Think tank e politici, media e analisti che giocano alla guerra agiscono come se i Paesi fossero pezzi degli scacchi e le persone fossero numeri su una pagina. I funzionari governativi statunitensi, per esempio, hanno stimato che una guerra in Ucraina potrebbe uccidere da 25.000 a 50.000 civili, da 5.000 a 25.000 militari ucraini e da 3.000 a 10.000 soldati russi. Ricordiamo che nell’Ucraina orientale i combattimenti in corso dal 2014 hanno già ucciso più di 14.000 persone e sfollato milioni di persone. Invece di vedere queste persone come individui, le cui vite hanno un valore e un significato, che fanno parte di famiglie e comunità, gli esperti le calcolano solo come “perdite accettabili” e rischi di “danni collaterali”, e guardano dall’altra parte mentre i corpi si accumulano.
Questi numeri non tengono conto del terrore psicologico di vivere nel conflitto, di sentire le bombe sganciate o i droni che si librano sopra la testa, di avere paura di lasciare la propria casa, di vedere morire i propri cari. Queste cifre non tengono conto anche degli impatti ambientali della guerra, i resti tossici o esplosivi delle armi, i danni alla terra, all’acqua e agli animali. Noi pensiamo che questi impatti umanitari e ambientali dovrebbero essere in primo piano in tutte le decisioni politiche.

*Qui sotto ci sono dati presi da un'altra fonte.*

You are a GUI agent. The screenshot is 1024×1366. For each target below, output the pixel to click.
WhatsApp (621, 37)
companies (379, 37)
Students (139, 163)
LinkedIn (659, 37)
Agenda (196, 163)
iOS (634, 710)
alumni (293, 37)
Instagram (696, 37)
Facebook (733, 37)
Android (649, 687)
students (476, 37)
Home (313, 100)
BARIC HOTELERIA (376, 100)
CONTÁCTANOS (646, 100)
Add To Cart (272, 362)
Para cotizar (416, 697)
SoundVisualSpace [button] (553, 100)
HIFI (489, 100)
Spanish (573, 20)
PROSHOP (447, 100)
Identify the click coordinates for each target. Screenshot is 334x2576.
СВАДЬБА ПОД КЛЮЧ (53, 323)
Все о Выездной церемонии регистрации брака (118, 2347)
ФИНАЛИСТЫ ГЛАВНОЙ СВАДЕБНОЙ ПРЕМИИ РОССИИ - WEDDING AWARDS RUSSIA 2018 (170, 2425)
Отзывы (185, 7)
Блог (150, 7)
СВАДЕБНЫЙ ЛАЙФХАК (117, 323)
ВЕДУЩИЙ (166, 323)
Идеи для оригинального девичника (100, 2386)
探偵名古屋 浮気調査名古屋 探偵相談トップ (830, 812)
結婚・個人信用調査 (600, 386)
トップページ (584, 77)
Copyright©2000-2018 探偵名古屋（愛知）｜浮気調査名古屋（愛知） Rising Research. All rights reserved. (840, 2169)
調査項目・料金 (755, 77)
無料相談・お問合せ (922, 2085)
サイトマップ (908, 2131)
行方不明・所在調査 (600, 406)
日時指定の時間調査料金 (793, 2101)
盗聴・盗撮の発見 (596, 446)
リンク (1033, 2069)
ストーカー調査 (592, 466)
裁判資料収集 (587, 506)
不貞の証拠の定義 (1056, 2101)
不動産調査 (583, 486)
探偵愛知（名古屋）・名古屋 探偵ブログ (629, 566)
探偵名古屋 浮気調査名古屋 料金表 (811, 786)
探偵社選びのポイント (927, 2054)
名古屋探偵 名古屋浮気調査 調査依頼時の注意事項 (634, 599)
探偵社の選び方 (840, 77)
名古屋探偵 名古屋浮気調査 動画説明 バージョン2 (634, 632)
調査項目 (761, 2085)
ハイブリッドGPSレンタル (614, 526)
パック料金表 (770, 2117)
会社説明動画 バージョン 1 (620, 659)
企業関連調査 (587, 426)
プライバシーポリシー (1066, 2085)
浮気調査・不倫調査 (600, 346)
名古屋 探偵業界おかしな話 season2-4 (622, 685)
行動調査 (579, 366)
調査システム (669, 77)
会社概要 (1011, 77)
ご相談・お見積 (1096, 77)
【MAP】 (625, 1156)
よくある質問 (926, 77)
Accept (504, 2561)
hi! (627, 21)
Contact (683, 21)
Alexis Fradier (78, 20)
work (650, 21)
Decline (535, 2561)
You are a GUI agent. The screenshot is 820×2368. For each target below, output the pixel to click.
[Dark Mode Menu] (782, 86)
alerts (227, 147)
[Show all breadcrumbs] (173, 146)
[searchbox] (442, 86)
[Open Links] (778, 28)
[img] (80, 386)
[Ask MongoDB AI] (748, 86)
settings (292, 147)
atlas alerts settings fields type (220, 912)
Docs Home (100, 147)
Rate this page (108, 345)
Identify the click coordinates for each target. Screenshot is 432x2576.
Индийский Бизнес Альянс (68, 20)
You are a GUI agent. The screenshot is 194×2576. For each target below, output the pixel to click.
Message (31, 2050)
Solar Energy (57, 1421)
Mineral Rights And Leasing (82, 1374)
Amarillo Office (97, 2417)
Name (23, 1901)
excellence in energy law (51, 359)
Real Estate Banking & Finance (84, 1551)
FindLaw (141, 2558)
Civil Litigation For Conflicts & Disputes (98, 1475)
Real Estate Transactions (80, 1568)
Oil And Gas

Quali possono essere strade concrete per partire dagli impatti umanitari e dalla vita delle persone per prendere decisioni politiche?
RA C’è un’urgenza di demilitarizzazione e disarmo. Invece di incoraggiare l’invio di più armi e soldati in questa situazione, invece di giustificare il militarismo di una parte a causa dell’altra, dobbiamo invece sforzarci di portare in de-escalation questa crisi attraverso il disarmo, la smilitarizzazione e la diplomazia.
C’è bisogno che alcuni passaggi vengano implementati subito: la NATO non dovrebbe cercare un’ulteriore espansione o impegnarsi in aggressioni e la Russia dovrebbe cessare l’interferenza e l’aggressione contro i Paesi che ritiene essere all’interno della sua “sfera di influenza”. Tutte le truppe devono essere ritirate e le forniture di armi, equipaggiamento militare e addestramento devono cessare. Il diritto umano all’obiezione di coscienza al servizio militare deve essere garantito, con accordi fra tutte le parti per porre fine alle esercitazioni militari ed evitare incontri militari ravvicinati tra le forze russe e della NATO.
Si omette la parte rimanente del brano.